• _Stored dataset rows_:
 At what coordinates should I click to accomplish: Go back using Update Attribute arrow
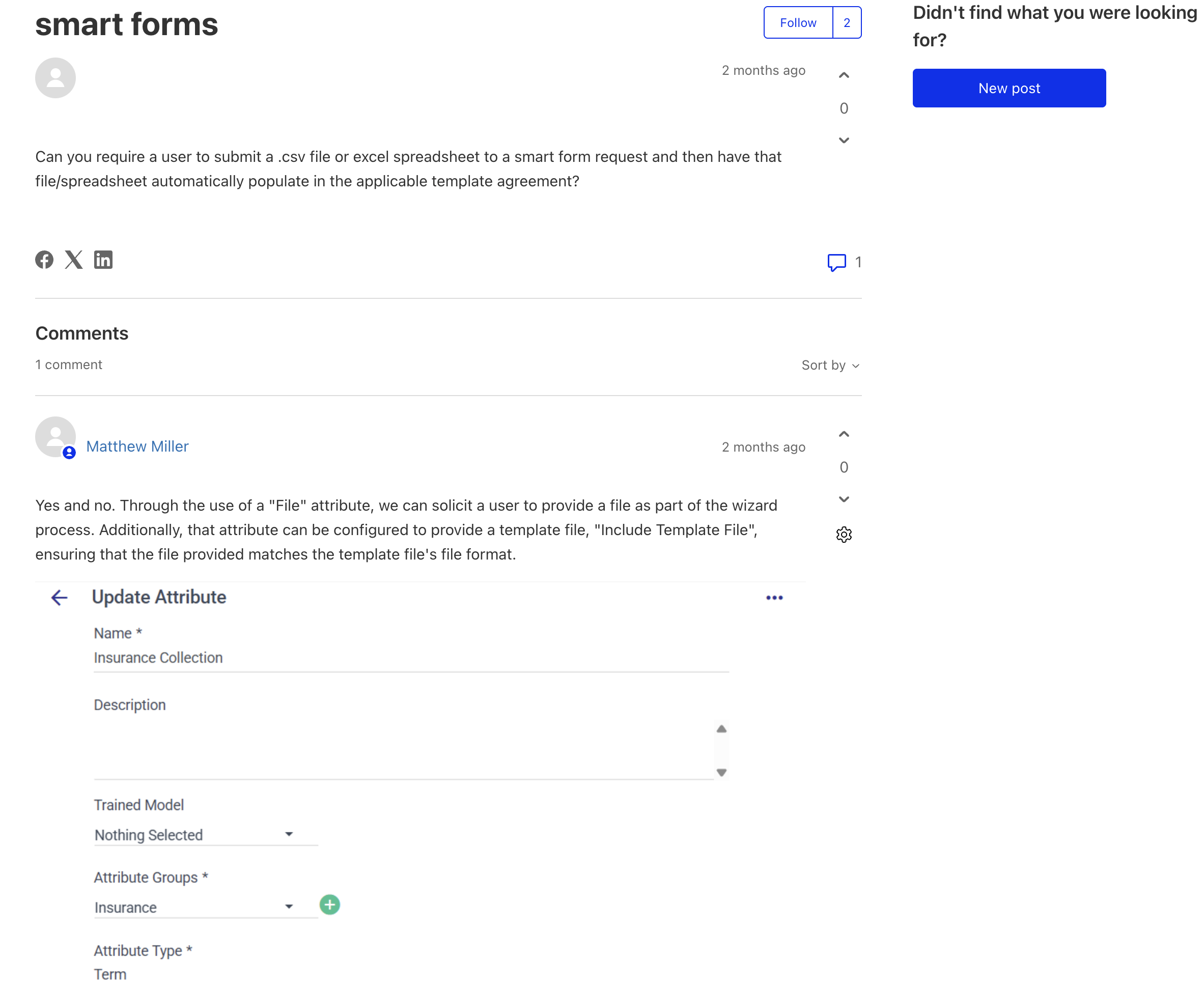[x=59, y=597]
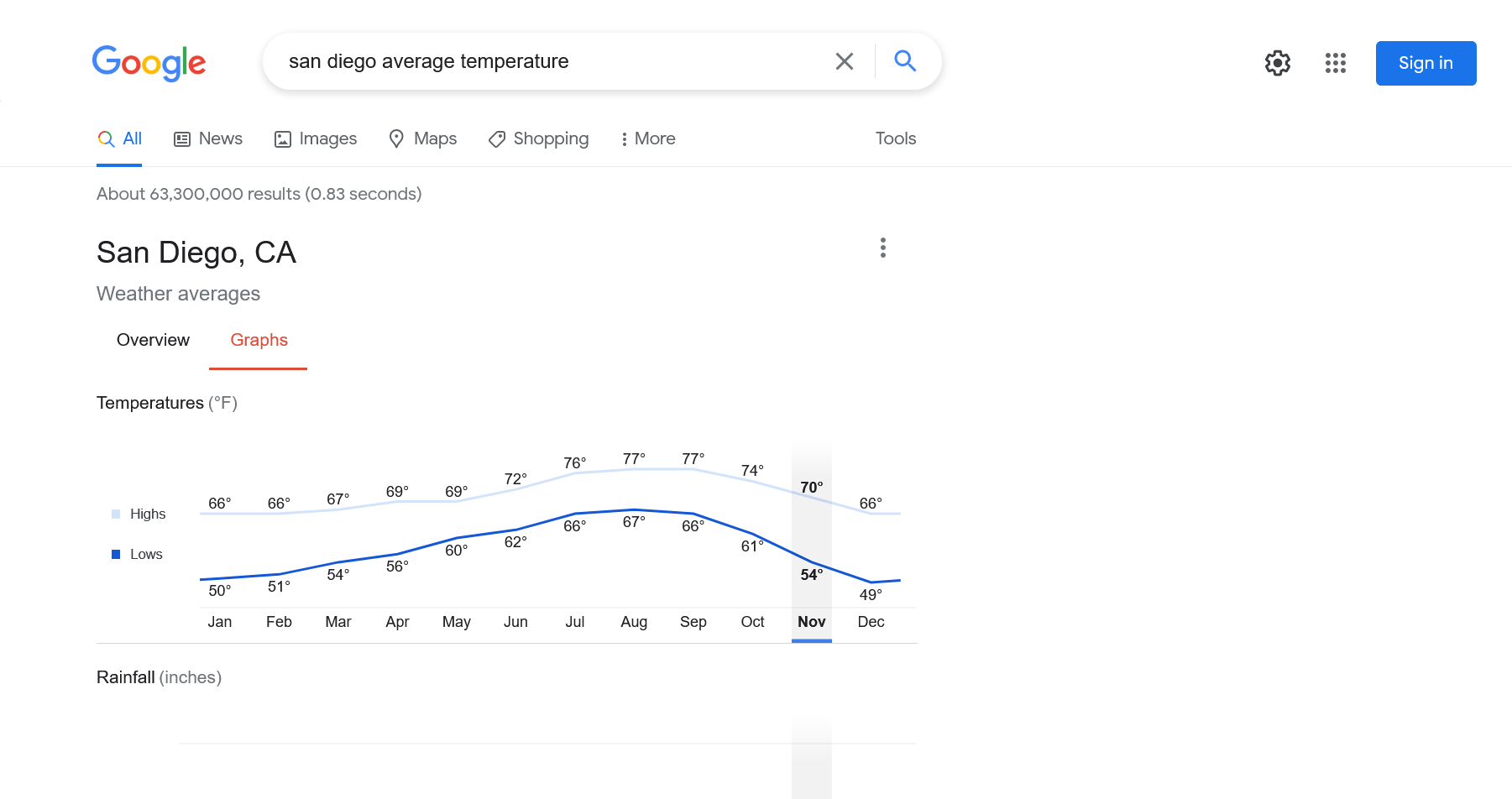Viewport: 1512px width, 799px height.
Task: Open the settings gear icon
Action: 1277,63
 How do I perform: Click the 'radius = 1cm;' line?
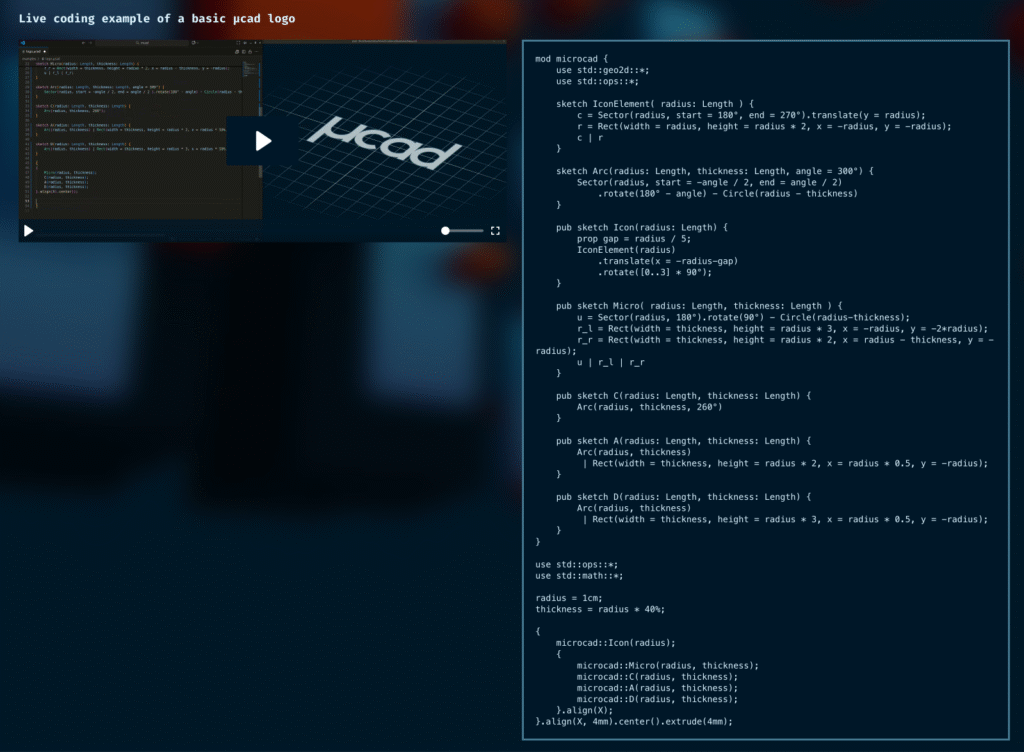coord(569,597)
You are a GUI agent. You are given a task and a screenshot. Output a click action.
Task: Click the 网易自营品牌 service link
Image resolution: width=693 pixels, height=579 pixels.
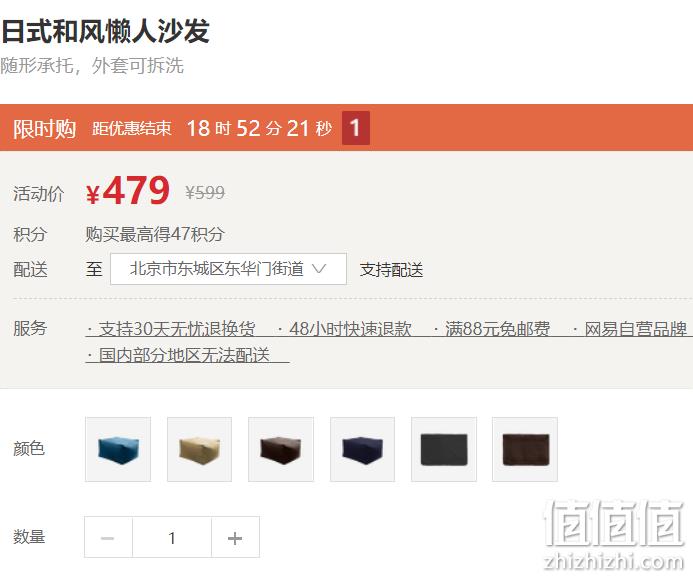click(631, 329)
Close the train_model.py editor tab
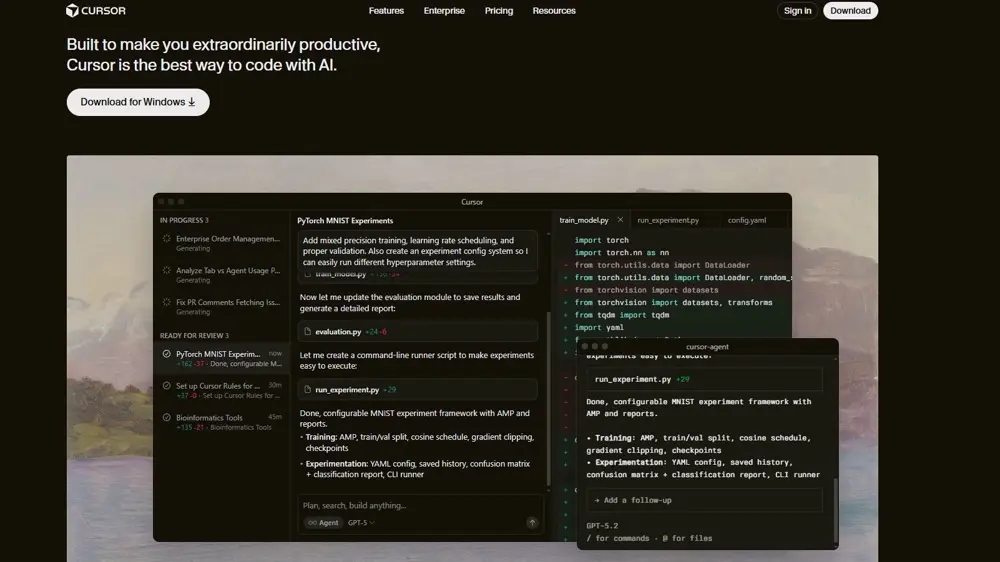The width and height of the screenshot is (1000, 562). click(620, 220)
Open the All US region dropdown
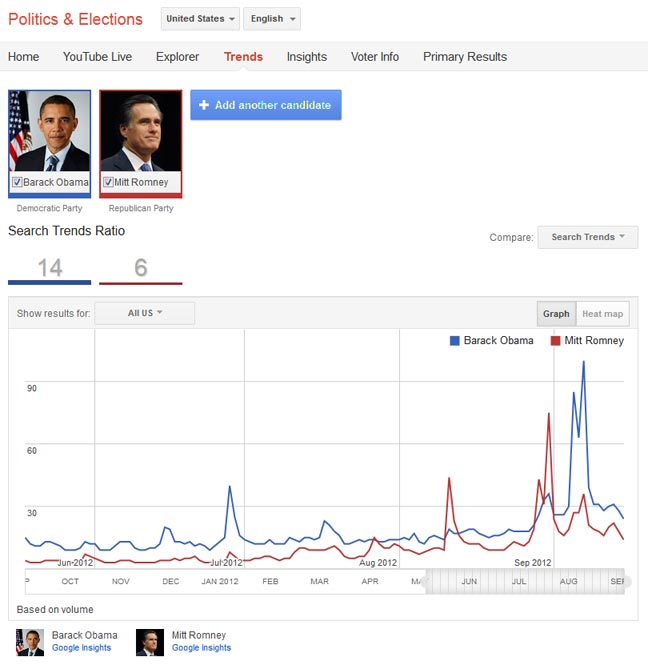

• _AIM_: Output every one of the rows above word for word, without the pictures.

• _CORRECT ANSWER_:
 At what coordinates should I click to accomplish: Go back using Update Attribute arrow
[x=59, y=597]
Viewport: 1512px width, 799px height.
Task: Open the settings gear icon
Action: 1277,63
 How do I perform: Click the 'radius = 1cm;' line?
coord(569,597)
You are a GUI agent. You are given a task and a screenshot. Output a click action.
Task: Click the 网易自营品牌 service link
Image resolution: width=693 pixels, height=579 pixels.
click(631, 329)
Close the train_model.py editor tab
The width and height of the screenshot is (1000, 562). click(620, 220)
Open the All US region dropdown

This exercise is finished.